Was just listening to a podcast interview with John Goodman the other day. He was talking about involuntary imitation of accents. Something I do sometimes, but never quite wrapped my head around why. He framed it as people pleasing. Surrendering everything about yourself to be the same and therefore accepted. Was an aha moment.

I've never quite been happy with this in as much as I think accent acquisition is alway mimetic and is always shaped by those around us by necessity. It's not an inherent property like the colour of our eyes
 

luka

Well-known member
i own it insofar as i play it off as funny. cheeky, flirtatious arrogance.

it doesn't bother me too much because i don't have to engage with people if i don't want to. if i worked in an office i'd be a basket case.

i wonder if i talk a bit working class when i'm actually firmly middle class. every now and then people will say something that makes me think i'm not coming off as much like carolne lucas as i thought i was.

luke talks working class but says he's middle class.

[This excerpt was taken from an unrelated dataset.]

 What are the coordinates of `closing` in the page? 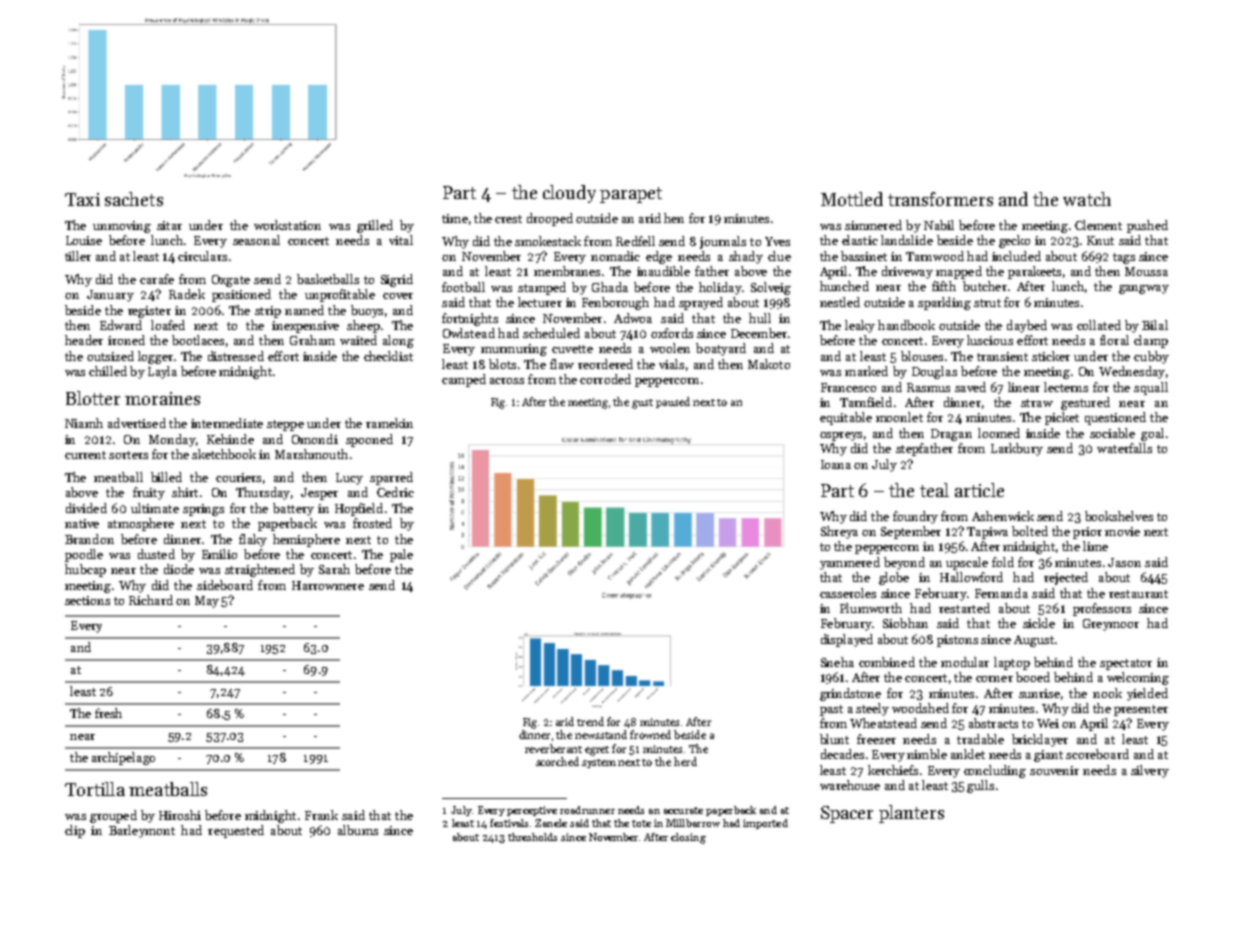 It's located at (688, 838).
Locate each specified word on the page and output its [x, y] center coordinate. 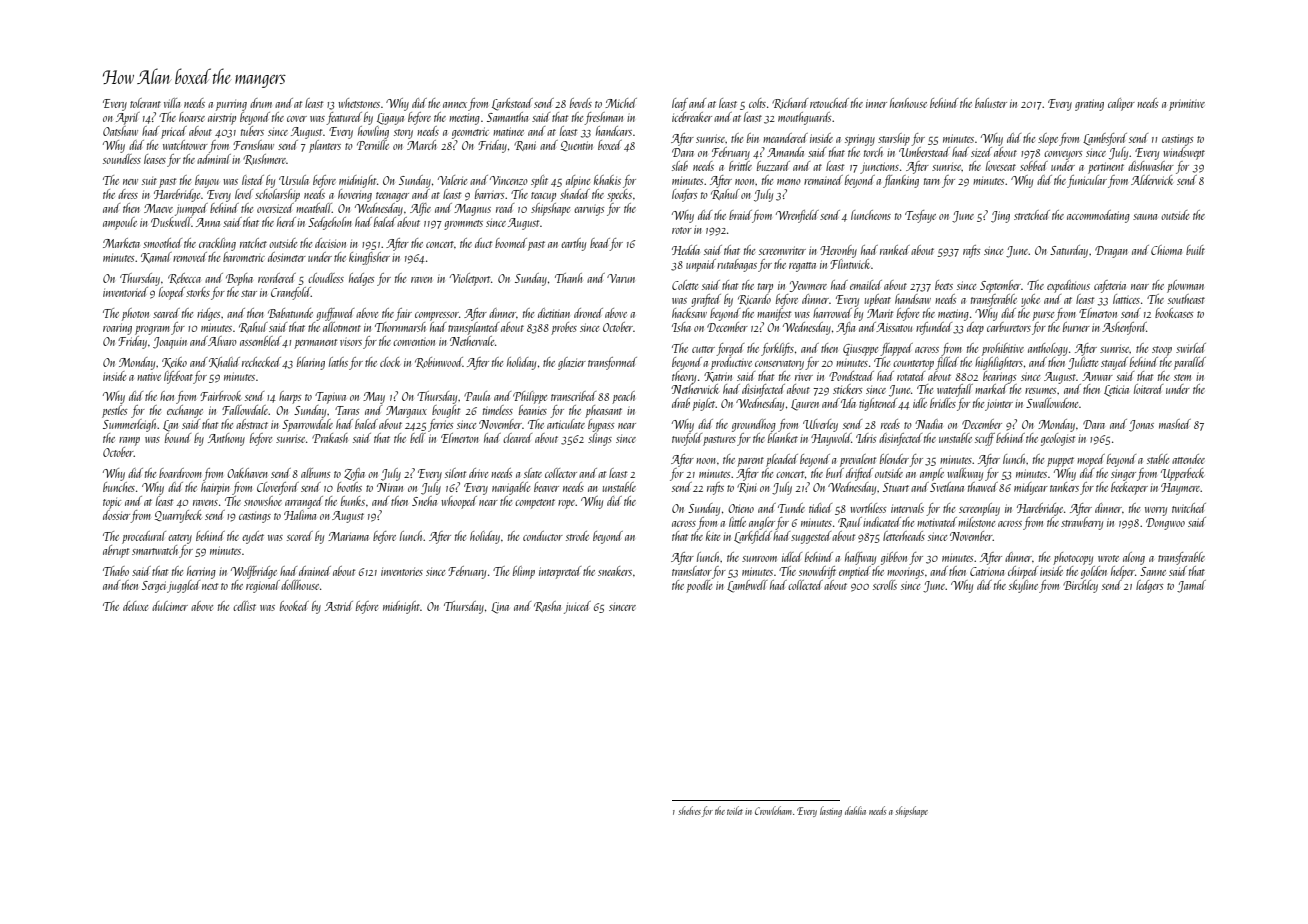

I think for me it bothers me in that I'm somewhat lonelier than I would wish to be.nid like to have more friends able to converse on what I consider arrogantly or otherwise to be my level.
 

version

Well-known member
I know a couple of people who come across the way barty describes himself. When you speak to them it feels as though they're constantly taking the piss and the more they protest and go "nah, nah. I'm serious" the more pisstakey it seems.
 

Corpsey

bandz ahoy
My parents aren't very politically engaged (which I inherited off them) but they'd never say anything homophobic or racist or sexist. (Unlike me.)

I think I hide my humour from them because it's so bound up with disgusting/edgy stuff, I'd think they'd be disgusted by it. I do find that stuff funny of course (through an ironic lens) but I also wonder if I evolved it as a defence mechanism at school etc., being fundamentally a weedy dweeb of a child/man.